In the era of effective antiretroviral treatment, HIV-infected people live a practically normal life. Unfortunately, they are at high risk of developing diseases seemingly not associated with HIV, including cardiovascular disease and neurocognitive impairments, which affect almost 50% of people living with HIV (PLWH).
A common feature of these disease associated with HIV is chronic inflammation. But the understanding of why inflammatory processes persist even when HIV infection is effectively suppressed is limited.
That led researchers from the George Washington University to examine why chronic inflammation may be happening and how suppression or even eradication of HIV in the body may not resolve it.
In a study published in November in Cell Reports, Michael Bukrinsky, M.D., Ph.D., a professor of microbiology, immunology, and tropical medicine at George Washington’s School of Medicine and Health Science, and his colleagues looked at how an HIV protein permanently alters immune cells in a way that causes them to overreact to other pathogens. When the protein is introduced to immune cells, genes in those cells associated with inflammation become expressed, the study showed.
“The main finding is that specialized immune cells, macrophages, acquire memory of encountering the virus,” Bukrinsky says. “This memory translates into over-responsiveness of these cells to subsequent stimulation with inflammatory factors derived from HIV-unrelated infectious agents.”

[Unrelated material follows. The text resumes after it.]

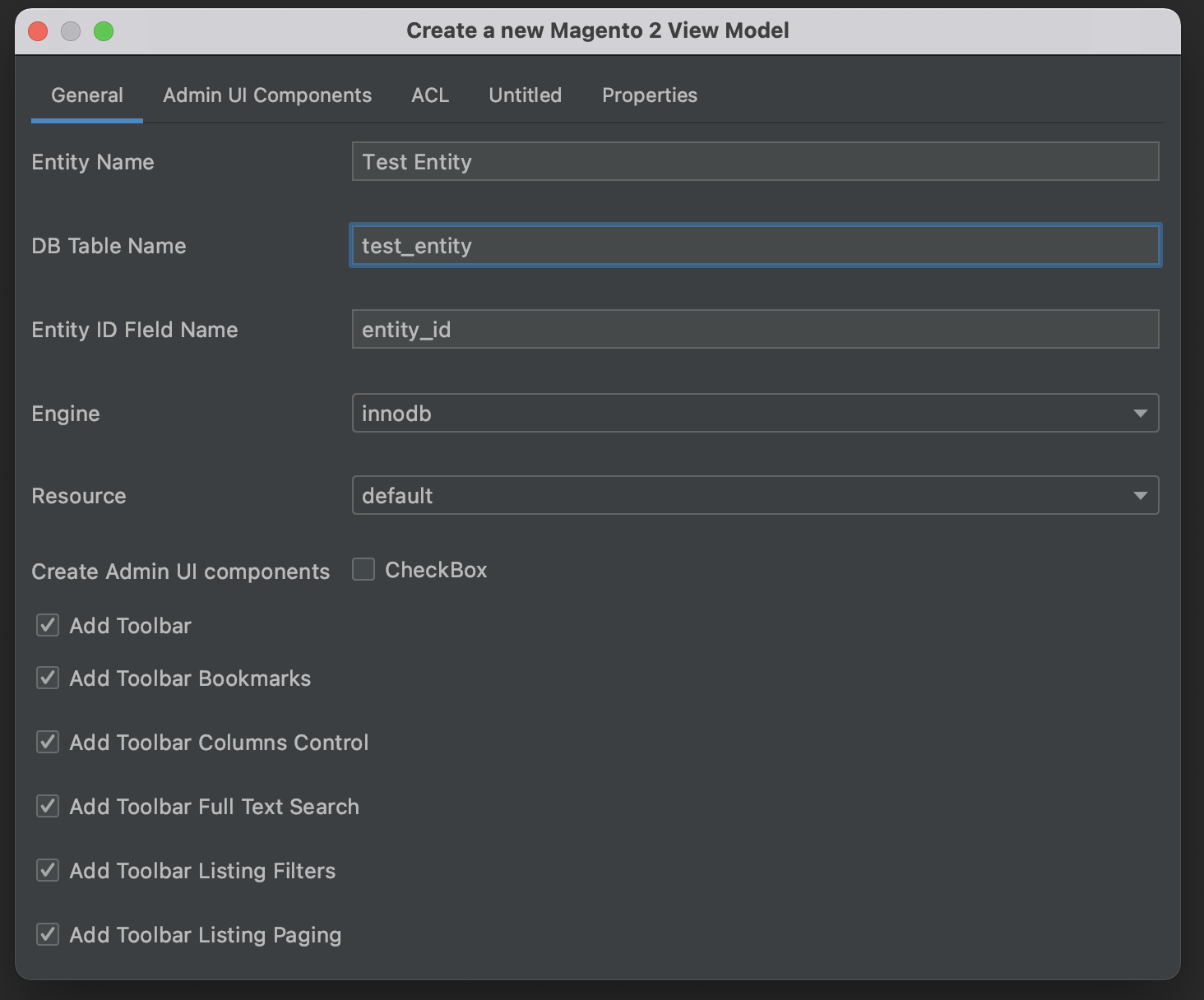Click the gray minimize window button
This screenshot has width=1204, height=1000.
point(71,31)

This over-responsiveness leads to pronounced inflammation in response to stimuli that under physiological conditions would be quickly resolved.
“We identified the HIV protein, Nef, responsible for this effect and described the molecular mechanisms that lead to this inflammatory memory,” Bukrinsky says.

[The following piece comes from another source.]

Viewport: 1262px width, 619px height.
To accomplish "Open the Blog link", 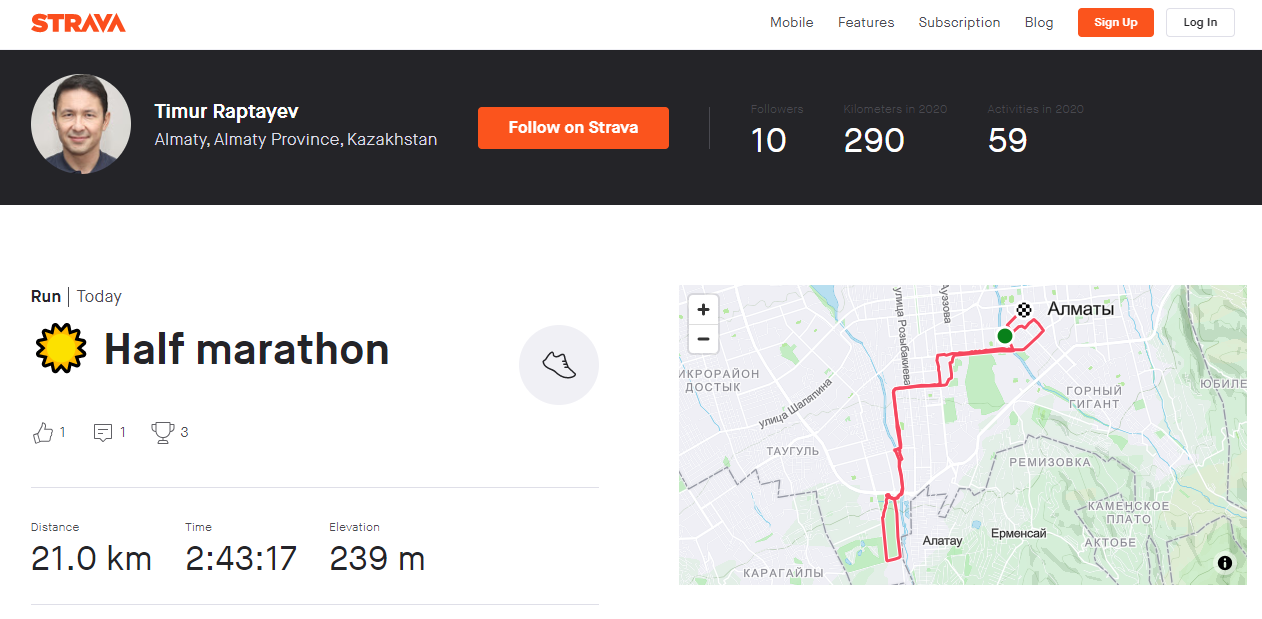I will (x=1039, y=23).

The research team isolated human immune cells in vitro and exposed them to Nef.
“The amount of Nef introduced to the cells is similar to the amount found in about half of HIV-infected people taking antiretrovirals whose HIV load is undetectable,” Bukrinsky says.
The researchers introduced a bacterial toxin to generate an immune response from the Nef-exposed cells. Compared to cells that were not exposed to the HIV protein, the Nef-exposed cells produced an elevated level of cytokines.
When the team compared the genes of the Nef-exposed cells with the genes of the cells not exposed to Nef, they identified proinflammatory genes that were in a ready-to-be-expressed status as a result of the Nef exposure.
“Nef induces changes in the regulatory machinery that controls gene expression,” Bukrinsky says. “Such epigenetic changes can persist in cells and even transfer to daughter cells during cell division. This is what likely happens with HIV: progenitor cells in the bone marrow from which all monocytes/macrophages develop acquire this memory and keep transferring it to progeny cells even when HIV is suppressed or eliminated.”
The main takeaway from the study is that treatment of PLWH should include reversal of proinflammatory memory of their myeloid cells.
“This strategy should also accompany our HIV cure efforts,” Bukrinsky says. “Such memory may also occur in other viral infections and should be investigated with other viruses, such as SARS-CoV-2.” SAVS-CoV-2 is the virus that causes COVID-19.
Because this study was done in human cells and mice, the first question that needs to be investigated next is how important this phenomenon is in people, not just cells.
If the findings hold up, they could help explain why certain comorbidities persist following other viral infections, including COVID-19.
“Next, it needs to be determined how long this memory can persist,” Bukrinsky says. “And finally, what therapeutic agents can reverse this memory and normalize cellular responses to infections. We are pursuing all these lines of investigation.”